Subscribe to Data Sheet, a daily brief on the business of tech, delivered free to your inbox.
Facebook mistakenly shared some users’ personal data with outside developers for a longer period of time than promised, in a breach of policies the social network implemented following the Cambridge Analytica scandal of 2018.
The company previously said that third-party app developers would be blocked from accessing user data if a person didn’t interact with the developer’s app for 90 days. At that point, the developer would be required to ask users for permission to re-access their data, including information like email addresses, birthdays and hometowns.
That failed to happen in some instances, Facebook said Wednesday in a blog post. If a user of a third party app was also connected to a Facebook friend through that app, developers are allowed to pull data from both users at once. But a flaw in the company’s system meant developers who pulled data from one active user could also see data from that user’s friend, even if the friend had not opened the app in more than 90 days, a spokesperson said. The issue applies to apps from some 5,000 developers, but the company didn’t disclose how many users might be affected.
“We fixed the issue the day after we found it,” Facebook wrote in a blog post. “We’ll keep investigating and will continue to prioritize transparency around any major updates.”

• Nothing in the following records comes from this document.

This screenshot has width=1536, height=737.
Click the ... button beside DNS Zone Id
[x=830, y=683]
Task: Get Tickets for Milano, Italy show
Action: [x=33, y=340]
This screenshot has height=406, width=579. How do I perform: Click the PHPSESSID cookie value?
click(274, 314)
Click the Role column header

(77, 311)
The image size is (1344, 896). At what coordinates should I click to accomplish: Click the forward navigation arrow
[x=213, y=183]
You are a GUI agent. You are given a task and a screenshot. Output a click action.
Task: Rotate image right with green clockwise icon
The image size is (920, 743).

The flaw was discovered by a Facebook engineer two weeks ago, and the company says it doesn’t have reason to believe any of the data was misused, the spokesperson said.
Facebook has a long history of blunders when it comes to sharing user data with third parties. The 90-day limit was imposed in response to the revelation more than two years ago that Cambridge Analytica, a political data-analytics firm, had purchased the personal information of millions of Facebook users that was harvested without their knowledge through quiz apps using the social network’s login feature.
At the time, Facebook clamped down on many of its data-sharing products and implemented new rules requiring users to more clearly grant outside apps permission to collect their information. It also signed a $5 billion privacy settlement with the Federal Trade Commission in mid-2019 following an investigation that resulted from the Cambridge Analytica disclosures.